Inspection of the hoof will show separation of the horny portions of the hoof from the soft tissue. The hooves get swollen and are painful, especially between the horny parts. When you open the hooves, you will often get a disgusting rotten smell due to the accumulation of pus.
Before any treatment of foot rot is attempted, you have to remove any foreign objects such as nails and small stones from the hoof. Pay particular attention to the space between the horny surface and the soft tissue. You can also use a sharp knife to scrap away any dead or infected tissues around the hoof. In case the hoof is overgrown, perform a complete hoof trimming then trim away any horny “toe nail” from the affected area.
The most important treatment regime is to thoroughly clean the hoof to remove all traces of dirt and pus. Use warm water with an antiseptic solution such as Betadine®, Dettol®, or Savlon®. Although some farmers just lift and wash the foot, it is easier to put the warm antiseptic water in a bucket and just place the whole foot in there for thorough cleaning. Rotten hoofs should be washed every day until they are healed. This is where most farmers go wrong - they wash and treat once and that’s it. But it is important to kill the bacteria for the wound to heal properly.
After cleaning the feet, most vets will advise a combination of an antibiotic such as penicillin or oxy-tetracycline injections plus a topical (direct) medication such as wound spray or wound oil applied to the infected and surrounding areas.
All the infected animals should be quarantined in a kraal or smaller camp but just don’t let them out with the rest of the herd and don’t leave “clean” animals in with them.
For prevention of the rest of the herd, it’s important to keep the kraal hygienic by clearing out the dung and mud daily during the rainy days. In some countries like Australia; a vaccine is regularly used to prevent foot rot but it is, unfortunately, not available in Namibia.
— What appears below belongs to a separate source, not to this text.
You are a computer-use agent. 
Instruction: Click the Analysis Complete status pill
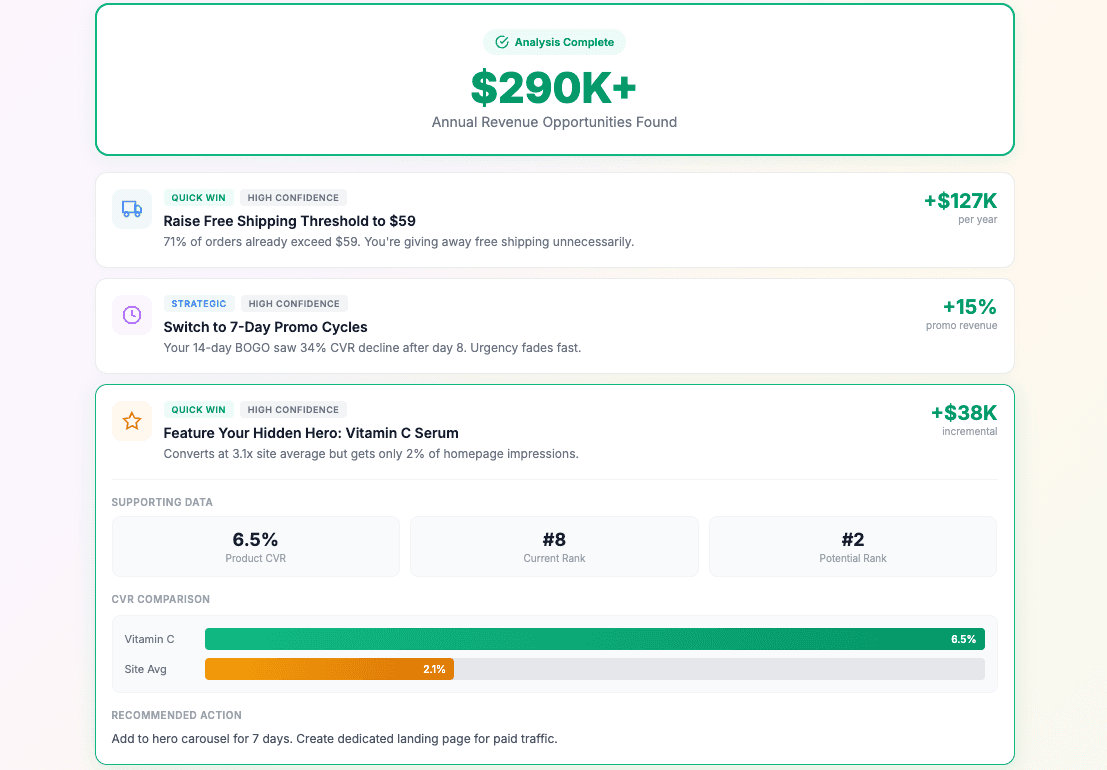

A preventive measure that seems to work is the use of a daily footbath of zinc sulfate mixed in water. The veterinary drug supplier should be consulted regarding this mixture. By stirring in one cup of laundry or dish soap in the footbath, it will prevent the zinc sulfate not to stick too much on the hoof, thus allow it to fall off more easily from the hooves. Every day when the animals are passing through the gate, they should pass through the footbath to get to feeds or water points. Don’t worry too much when they are reluctant initially to walk through it, as they will quickly adapt. The solution must be replenished and changed regularly. Be careful to always provide available good quality drinking water and salt so that the goats are not forced to drink the footbath solution.
Foot rot is expensive, especially in the form of increased labour and purchasing of drugs. Animals that cannot walk correctly, because of foot rot will not grow as well as the rest of their herdmates and have a decreased value to you as a breeder and to prospective meat market buyers.
Such animals will also find it difficult to escape predators. Does will definitely not stand to be bred and bucks may not be able to mount the doe if a rear hoof is badly infected. Thus, thorough timely treatment of affected animals is important to avoid severe reduction in production of these valuable animals.